I have suggested that hybrid forms of union-like organisations are emerging side by side with traditional trade unions to defend the needs and interests of workers in the digital economy. Historically the world of work has been constantly transformed through what Beverly Silver calls’technological fixes’. These technological fixes lead to new types of workers, new forms of worker organisation and new modes of struggle. In other words, those who speak of the ‘end of labour ‘are speaking of the end of a particular kind of worker organisation. Instead, what is emerging in the digital economy are hybrid forms of organisation. These include different types of associations that blur the distinction between traditional unionism, informal workers’ associations and cooperatives.
So despite obstacles posed by the platform model of work organisation, worker solidarity in the gig economy is possible and rooted in the structural antagonism intrinsic in the labour process. Its development, however, is not mechanistic but shaped by workers’ agency and by a diversity of contextual factors (Tassinari and Maccarrone, 2020).

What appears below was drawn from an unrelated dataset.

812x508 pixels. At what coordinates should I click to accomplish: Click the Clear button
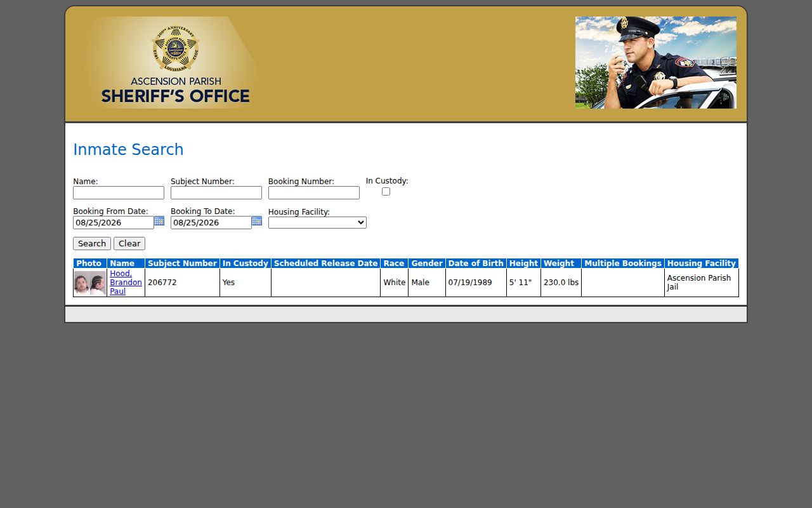coord(129,244)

If effective regulation of platform capitalism is to emerge then collective representation and voice for workers in the digital economy will be necessary. There are two main reasons for this: firstly, in order to mitigate the risk faced by platform workers and for improving the terms and conditions governing their work. Secondly, in order to rebalance the power and information asymmetries between the platforms and their workers. This raises questions on the nature of ownership in this new business model. Is ownership in these tech giants less visible, more diffused, or less transparent? Is there less accountability? Are boards rendered less powerful by all powerful CEOs?5
These are the questions emerging as a new research agenda evolves on the digital economy. However, until the sharp imbalance in the power relationship between capital and labour is addressed both at the local and corporate level, the uberisation of work will continue and attempts to regulate platform capitalism will have a limited impact.
Notes
- The senior engineer wrote in his resignation letter that these conditions are ‘evidence of a vein of toxicity running through the company culture.I choose neither to serve nor drink that poison’.
- Some classes of shares give ‘executive owners’ the power to control a corporation’s decision making without having a voting majority in exchange for taking a lower share of profit.

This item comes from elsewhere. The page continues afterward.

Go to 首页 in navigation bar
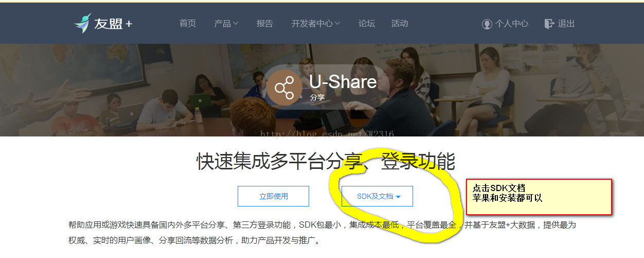This screenshot has width=644, height=258. (188, 24)
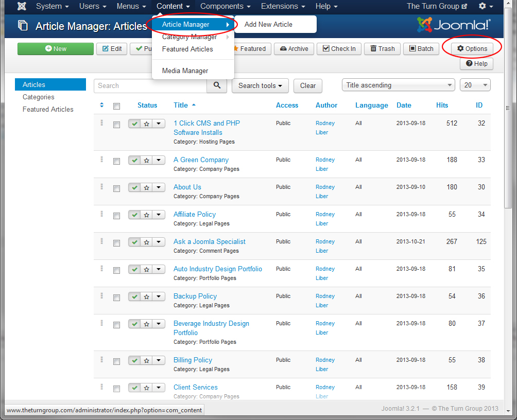The height and width of the screenshot is (420, 517).
Task: Expand the list limit 20 dropdown
Action: 475,85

- Interestingly, the executive owners of these tech giants are often very visible as philanthropists contributing substantially to worthy causes but are largely invisible when it comes to questions of employment.
- For a fuller development of this argument, see Anwar and Graham (2020).
- Getting detailed answers to these questions will not be easy and most of what we know is anecdotal derived from the financial press. Most of the Big tech companies have charismatic leaders (eg Jack Ma at Alibaba and Elton Musk at Tesla) and they are skilful at getting their way with regulatorsand governments, e.g. Tesla’s early opening in California following Covid shutdown. The one exception is the EU as they are prepared to take on the Tech giants through their member states (Email communication,Jerry Coakley, Professor of Finance, Essex Business School, 老虎机游戏_pt老虎机-平台*官网 of Essex. 14 May 2020.
Disclosure statement
No potential conflict of interest was reported by the author(s).